The proposed budget’s emphasis on energy development on public lands would also put at risk progress on conserving sagebrush habitat, late-successional forests, and desert streams that are essential for the conservation of declining species such as the Southwestern Willow Flycatcher,” said Holmer. “More funding, not less, is required if we are to turn the tide for endangered species.”

Trump’s new Interior Secretary Ryan Zinke said in his first remarks to Interior Department staff, “I’m going to fight for the budget. I looked at the budget. I’m not happy, but we’re going to fight about it and I think I’m going to win at the end of the day.”

The Center for Western Priorities Deputy Director Greg Zimmerman said from Denver, “Secretary Zinke gets it. But if today’s announcement is any indication, the new Interior Secretary lost the budget battle with the White House. It’s a big loss for America’s parks and for the public.”

“President Trump’s budget cuts funding for America’s parks, public lands, wildlife, and water resources at the expense of communities across the West. With the Interior Department already under strain, this budget appears intended to break the agency.”

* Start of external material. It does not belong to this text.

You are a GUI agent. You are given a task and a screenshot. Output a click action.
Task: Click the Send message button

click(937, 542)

“The proposed budget defunds much-needed major maintenance and new construction in a park system already bursting at the seams from record-breaking attendance during its 2016 centennial,” warned Zimmerman. “These cuts show President Trump is only paying lip service to addressing the $12.5 billion maintenance backlog facing our parks.”

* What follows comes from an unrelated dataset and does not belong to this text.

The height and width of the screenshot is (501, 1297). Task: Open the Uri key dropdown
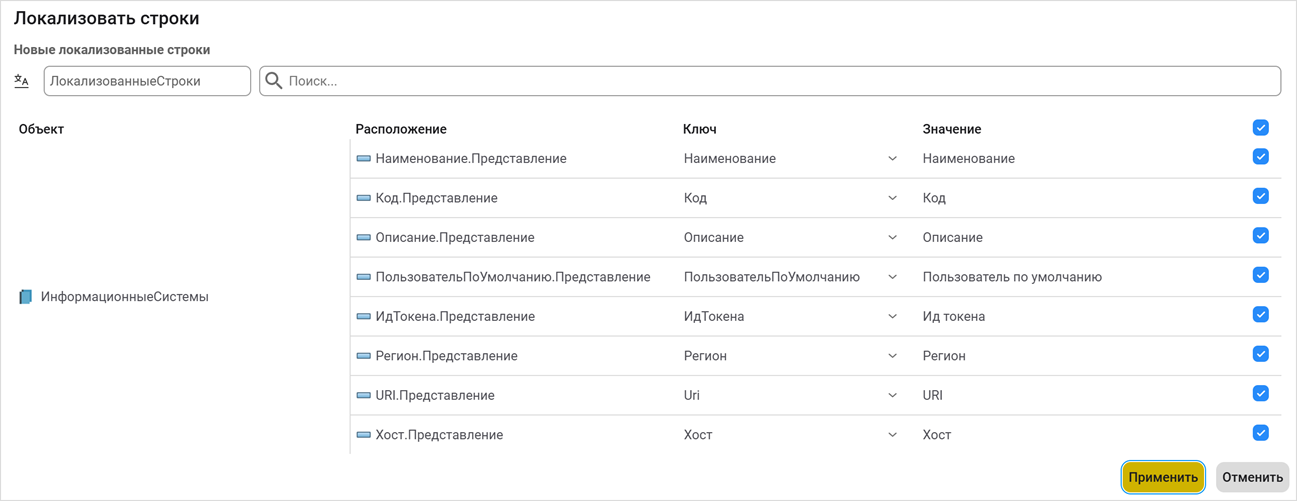(x=892, y=396)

Trump’s budget proposal singles out critical land acquisition and protection programs like the Land and Water Conservation Fund for $120 million in cuts. Zimmerman warns that the defunding of LWCF, an already underfunded program, “would pave the way for trophy homes in our national parks and make it almost impossible for willing land owners to work with the National Park Service and other agencies to protect their land for future generations.”